Spoilage of evidence is not grounds for an independent tort claim, according to Texas law. This means you cannot bring a separate civil claim against a defendant for destroying evidence – even if the defendant was negligent or intentional in allowing the destruction of evidence. Instead, Texas law treats the spoliation of evidence as an evidentiary issue during a personal injury claim. The courts will handle this issue with a remedy that is appropriate for the circumstances of the case. In past cases in Texas involving the spoliation of evidence, the courts set a precedent of analyzing the situation based on three elements.

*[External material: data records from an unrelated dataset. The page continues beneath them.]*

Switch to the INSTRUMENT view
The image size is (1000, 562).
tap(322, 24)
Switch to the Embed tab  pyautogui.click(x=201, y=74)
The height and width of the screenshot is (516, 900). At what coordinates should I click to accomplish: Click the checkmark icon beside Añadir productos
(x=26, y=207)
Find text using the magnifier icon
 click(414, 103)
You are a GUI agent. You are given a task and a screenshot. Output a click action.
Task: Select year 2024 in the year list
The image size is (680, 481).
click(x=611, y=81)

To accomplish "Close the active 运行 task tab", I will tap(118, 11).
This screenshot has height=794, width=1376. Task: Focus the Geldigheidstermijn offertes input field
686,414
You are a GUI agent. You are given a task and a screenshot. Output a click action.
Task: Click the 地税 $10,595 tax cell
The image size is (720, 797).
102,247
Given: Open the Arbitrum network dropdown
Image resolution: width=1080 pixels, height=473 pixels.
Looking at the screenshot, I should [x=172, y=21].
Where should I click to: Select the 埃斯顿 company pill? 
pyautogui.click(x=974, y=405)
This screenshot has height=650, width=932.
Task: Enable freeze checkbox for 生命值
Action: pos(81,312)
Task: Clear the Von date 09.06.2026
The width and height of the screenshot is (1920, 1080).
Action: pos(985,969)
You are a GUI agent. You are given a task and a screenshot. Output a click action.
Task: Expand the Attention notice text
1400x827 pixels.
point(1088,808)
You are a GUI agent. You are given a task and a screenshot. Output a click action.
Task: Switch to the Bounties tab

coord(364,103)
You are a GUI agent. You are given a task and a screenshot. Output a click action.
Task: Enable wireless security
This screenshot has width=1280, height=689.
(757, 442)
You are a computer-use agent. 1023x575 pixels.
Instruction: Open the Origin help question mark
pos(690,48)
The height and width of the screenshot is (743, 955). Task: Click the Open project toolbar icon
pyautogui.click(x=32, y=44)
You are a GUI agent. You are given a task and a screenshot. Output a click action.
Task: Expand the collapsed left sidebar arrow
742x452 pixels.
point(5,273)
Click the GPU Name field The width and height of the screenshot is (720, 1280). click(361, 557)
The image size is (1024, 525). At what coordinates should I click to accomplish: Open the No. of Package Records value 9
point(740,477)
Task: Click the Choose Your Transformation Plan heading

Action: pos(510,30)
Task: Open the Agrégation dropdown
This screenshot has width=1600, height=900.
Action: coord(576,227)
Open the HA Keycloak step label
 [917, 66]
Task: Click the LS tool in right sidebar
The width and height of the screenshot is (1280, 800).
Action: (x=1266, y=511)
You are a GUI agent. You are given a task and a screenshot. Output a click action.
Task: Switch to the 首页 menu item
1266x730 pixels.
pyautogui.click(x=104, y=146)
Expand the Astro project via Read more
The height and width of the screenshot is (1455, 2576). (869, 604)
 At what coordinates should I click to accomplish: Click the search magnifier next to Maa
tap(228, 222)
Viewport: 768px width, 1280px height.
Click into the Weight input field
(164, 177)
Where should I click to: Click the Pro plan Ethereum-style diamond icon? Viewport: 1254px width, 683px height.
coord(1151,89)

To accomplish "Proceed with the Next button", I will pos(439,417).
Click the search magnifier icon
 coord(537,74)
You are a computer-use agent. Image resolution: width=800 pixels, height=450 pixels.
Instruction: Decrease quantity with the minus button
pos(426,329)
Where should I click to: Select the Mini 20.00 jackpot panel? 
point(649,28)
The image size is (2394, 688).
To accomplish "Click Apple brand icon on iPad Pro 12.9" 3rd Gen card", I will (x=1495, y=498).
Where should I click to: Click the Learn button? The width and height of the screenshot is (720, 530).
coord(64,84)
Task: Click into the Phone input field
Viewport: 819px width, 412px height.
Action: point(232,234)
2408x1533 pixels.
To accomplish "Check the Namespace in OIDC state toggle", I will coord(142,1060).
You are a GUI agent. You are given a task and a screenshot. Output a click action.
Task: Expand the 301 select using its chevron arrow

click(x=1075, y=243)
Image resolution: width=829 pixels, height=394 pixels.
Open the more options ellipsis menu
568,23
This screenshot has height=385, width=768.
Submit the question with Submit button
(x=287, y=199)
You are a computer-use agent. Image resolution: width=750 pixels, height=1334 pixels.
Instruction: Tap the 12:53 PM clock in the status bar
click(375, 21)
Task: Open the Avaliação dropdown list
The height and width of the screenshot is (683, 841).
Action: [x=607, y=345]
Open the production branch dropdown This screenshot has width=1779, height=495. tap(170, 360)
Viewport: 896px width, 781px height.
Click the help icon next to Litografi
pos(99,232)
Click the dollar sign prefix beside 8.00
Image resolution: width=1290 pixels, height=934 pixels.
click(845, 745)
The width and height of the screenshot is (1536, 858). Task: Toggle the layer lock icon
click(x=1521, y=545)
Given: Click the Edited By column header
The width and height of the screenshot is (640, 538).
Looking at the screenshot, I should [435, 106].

  1. The party had a legal or ethical duty to preserve the evidence. State law holds that the duty to preserve evidence arises whenever a party knows or reasonably should know, based on the circumstances, that a claim will arise and that the evidence would be material for such a claim.
  2. The party negligently or intentionally failed to preserve the evidence. The second element is determining whether spoliation occurred. It will be the other party’s responsibility to prove to a judge or jury that the first party did something (or failed to do something) that a reasonable and prudent party would not have and that this is what caused spoliation of evidence.
  3. The spoliation of evidence significantly impacted the victim’s ability to bring a personal injury claim. The third element is an adverse effect on the claim. Destroyed evidence of a defendant’s fault, for example, could protect him or her from liability for an accident. It may be impossible for an injured accident victim to obtain financial compensation without the evidence that was spoiled.

If one party succeeds in proving the spoliation of evidence, the Texas courts have the discretion to determine an appropriate remedy. The courts will give the jury a spoliation of evidence instruction prior to deliberations. This instruction confirms that one party destroyed or failed to produce material evidence, and states that the jury should presume the evidence was unfavorable to that party. It will then be up to the jury to decide on liability while keeping the spoliation of evidence in mind.